--- Start of Selected excerpt ---
Sunday, 22 March 2015

Book Review – The Closet People by Hemanth Deshpande

Let me begin this review of Hemanth Deshpande’s ‘The Closet People’ with a quote from Audre Lorde’s ‘Zami: A New Spelling of my Name’ – 

Once I accepted my position as different from the larger society as well as from any single sub-society – Black or gay – I felt I didn’t have to try so hard. To be accepted. To look femme. To be straight. To look straight. To be proper. To look “nice”. To be liked. To be loved. To be approved. What I didn’t realize was how much harder I had to try merely to stay alive, or rather, to stay human. How much stronger a person I became in that trying.

There is no comparison between Audre’s historic biomythography and Hemanth’s debut novel. What they share is a premise, a theme, the intent to depict a reality that traditional love stories filling the contemporary book shelves do not, and finally to add a voice to the chorus of ‘Gay Pride’. Hemanth’s two male protagonists and their story of finding themselves by embracing forbidden love and growing beyond the stigma of society took me back to ‘Zami’.

This is the story of love between two men, Zoze and Nik – one nearing fifty, the other younger than his own son; one a world-famous algebraist the other an aspiring artist; one who once succumbed to the logical-next-step of marriage and kids the other who will just not. This is also the story of their loved ones, their feelings of rejection and their rejection of the feeling of gay-love as an ‘unnatural’ phase at best and a barbaric birth ‘defect’ at its worst. What is laudable is not just this author’s idea in writing such a book. How he has managed to give expression to the most basic eddies of love and conflict between partners and families is what endeared it to me. All this, without making it feel like activism.
--- End of Selected excerpt ---
**Exercise task 1:**
Could you write out the item-finding listing again with every "pixels" changed to "px", keeping everything else the same and leaving the pictures out?
The book review has no connection to the listing that comes next.
--- Start of Records supplied ---
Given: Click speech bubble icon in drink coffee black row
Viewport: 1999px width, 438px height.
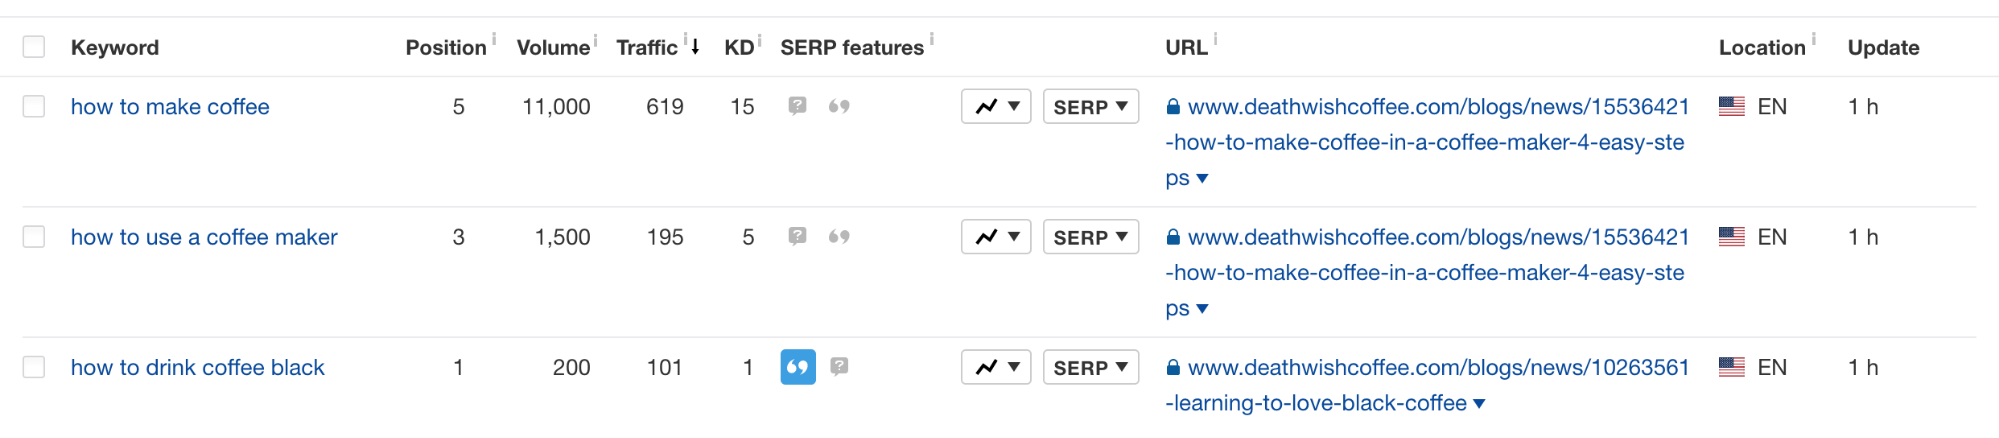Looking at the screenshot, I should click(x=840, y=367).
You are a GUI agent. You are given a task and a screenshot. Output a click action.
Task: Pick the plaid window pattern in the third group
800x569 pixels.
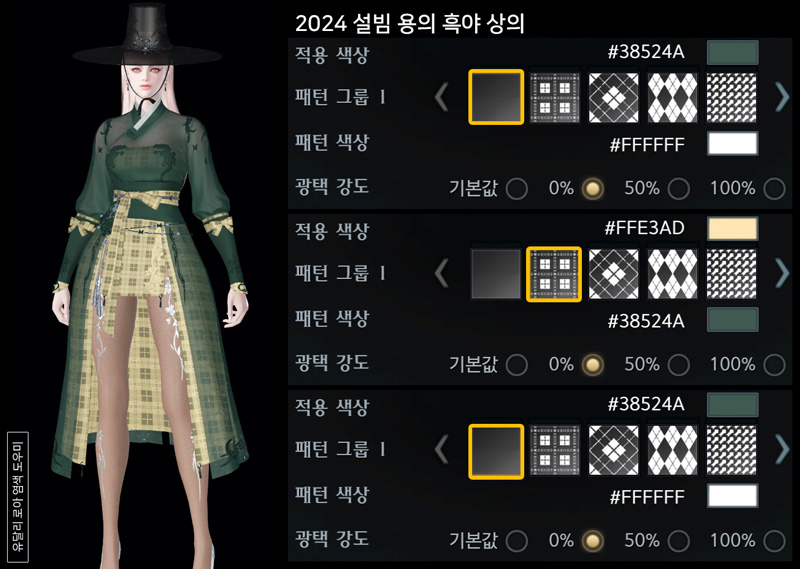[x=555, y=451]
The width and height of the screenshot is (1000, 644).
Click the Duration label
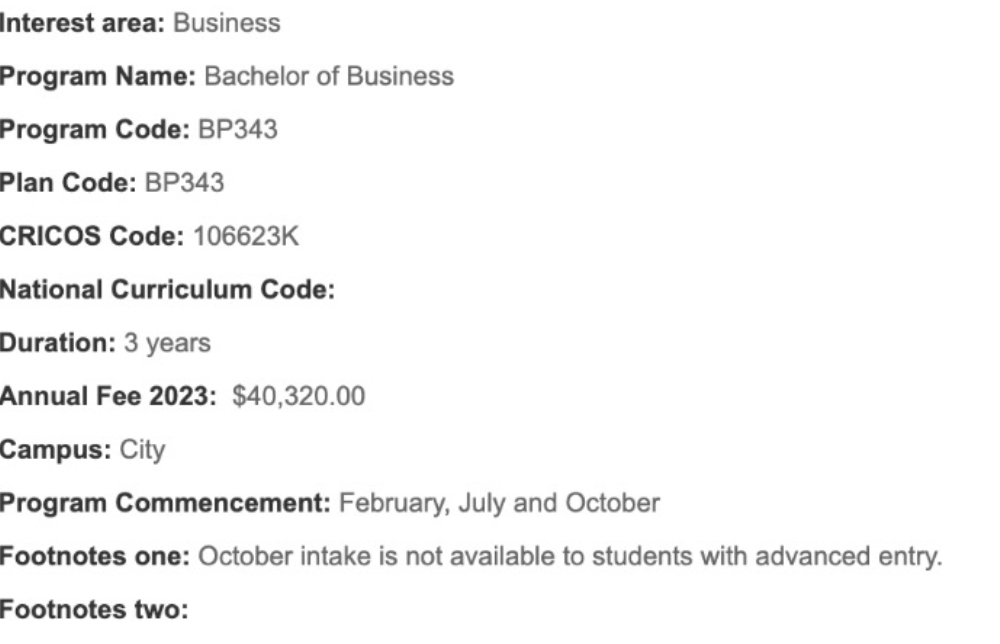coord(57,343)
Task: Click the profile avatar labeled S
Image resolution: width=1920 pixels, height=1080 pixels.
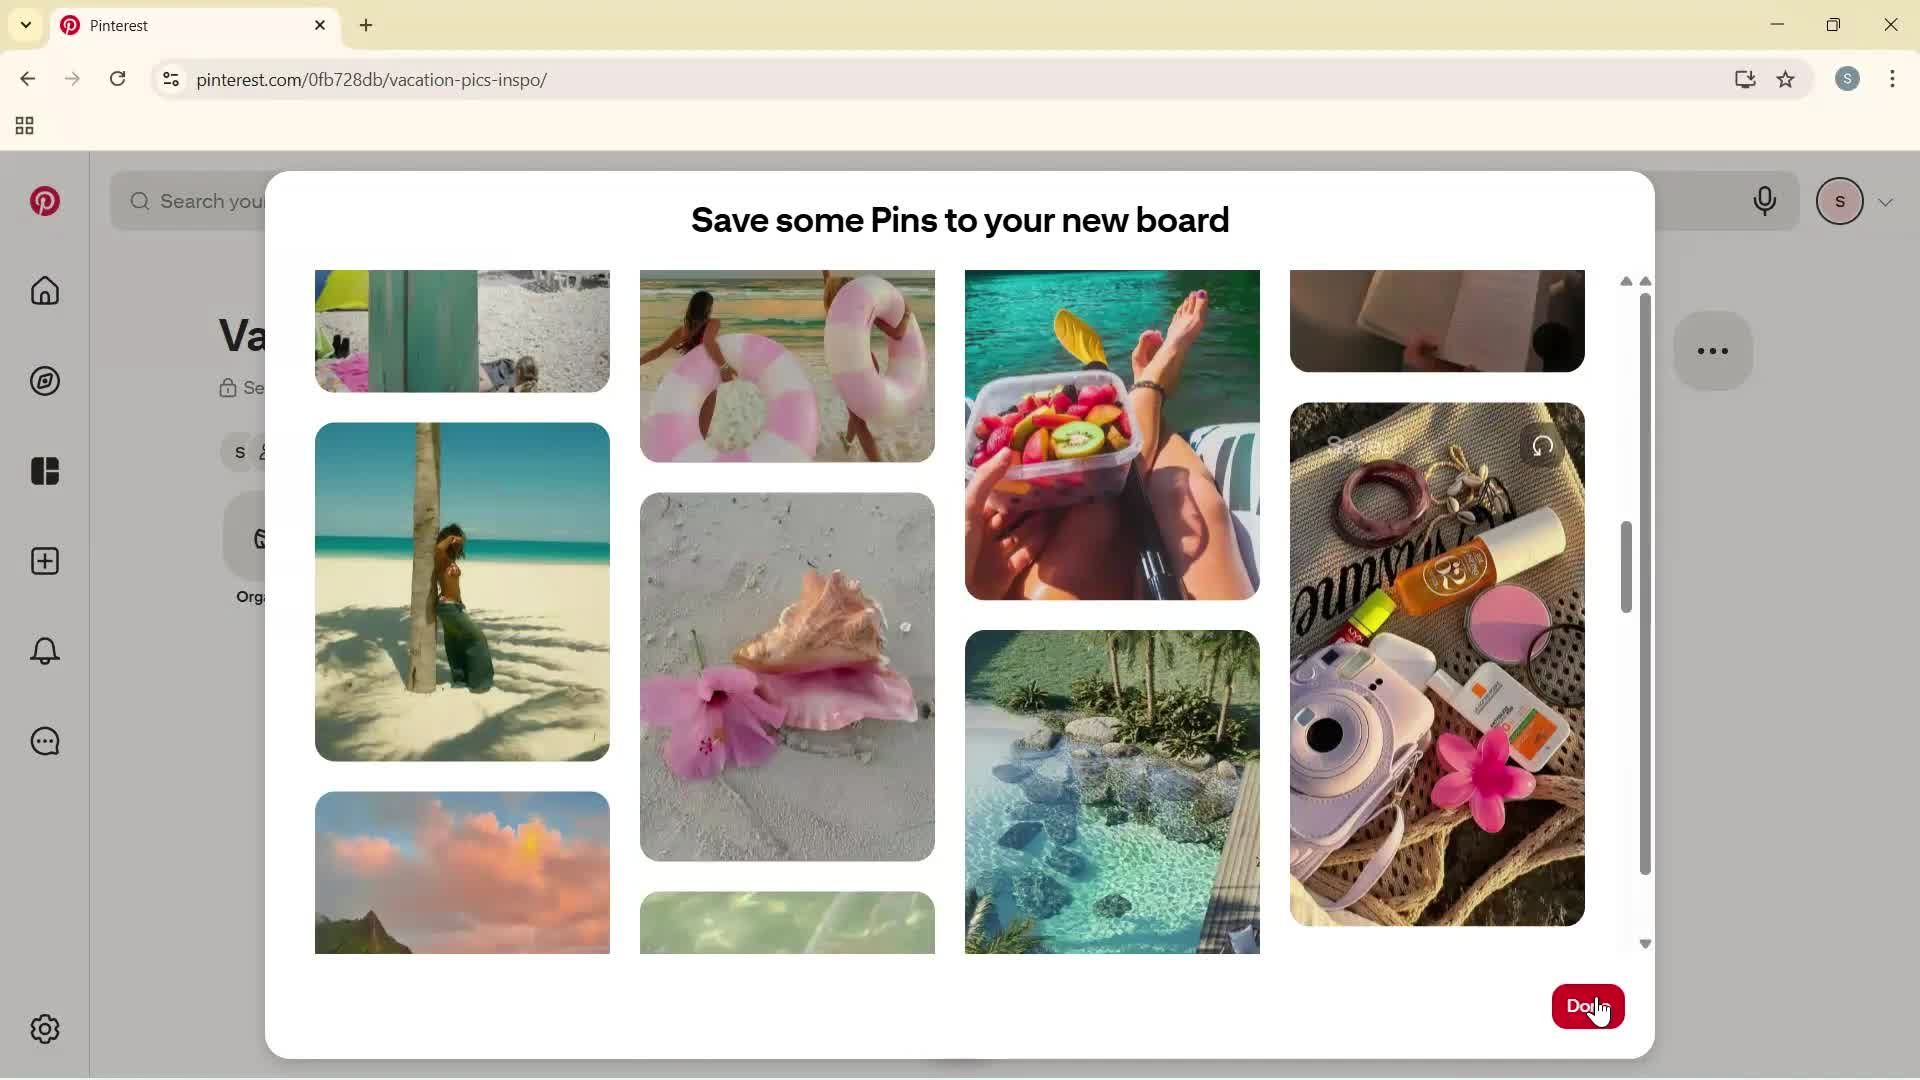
--- End of Records supplied ---
**Exercise task 2:**
Can you repeat the whole book review of The Closet People word for word?

**Task response 1:**
Given: Click speech bubble icon in drink coffee black row
Viewport: 1999px width, 438px height.
Looking at the screenshot, I should click(x=840, y=367).
You are a GUI agent. You are given a task and a screenshot. Output a click action.
Task: Pick the plaid window pattern in the third group
800x569 px.
[x=555, y=451]
The width and height of the screenshot is (1000, 644).
Click the Duration label
coord(57,343)
Task: Click the profile avatar labeled S
Image resolution: width=1920 px, height=1080 px.

**Task response 2:**
Sunday, 22 March 2015

Book Review – The Closet People by Hemanth Deshpande

Let me begin this review of Hemanth Deshpande’s ‘The Closet People’ with a quote from Audre Lorde’s ‘Zami: A New Spelling of my Name’ – 

Once I accepted my position as different from the larger society as well as from any single sub-society – Black or gay – I felt I didn’t have to try so hard. To be accepted. To look femme. To be straight. To look straight. To be proper. To look “nice”. To be liked. To be loved. To be approved. What I didn’t realize was how much harder I had to try merely to stay alive, or rather, to stay human. How much stronger a person I became in that trying.

There is no comparison between Audre’s historic biomythography and Hemanth’s debut novel. What they share is a premise, a theme, the intent to depict a reality that traditional love stories filling the contemporary book shelves do not, and finally to add a voice to the chorus of ‘Gay Pride’. Hemanth’s two male protagonists and their story of finding themselves by embracing forbidden love and growing beyond the stigma of society took me back to ‘Zami’.

This is the story of love between two men, Zoze and Nik – one nearing fifty, the other younger than his own son; one a world-famous algebraist the other an aspiring artist; one who once succumbed to the logical-next-step of marriage and kids the other who will just not. This is also the story of their loved ones, their feelings of rejection and their rejection of the feeling of gay-love as an ‘unnatural’ phase at best and a barbaric birth ‘defect’ at its worst. What is laudable is not just this author’s idea in writing such a book. How he has managed to give expression to the most basic eddies of love and conflict between partners and families is what endeared it to me. All this, without making it feel like activism.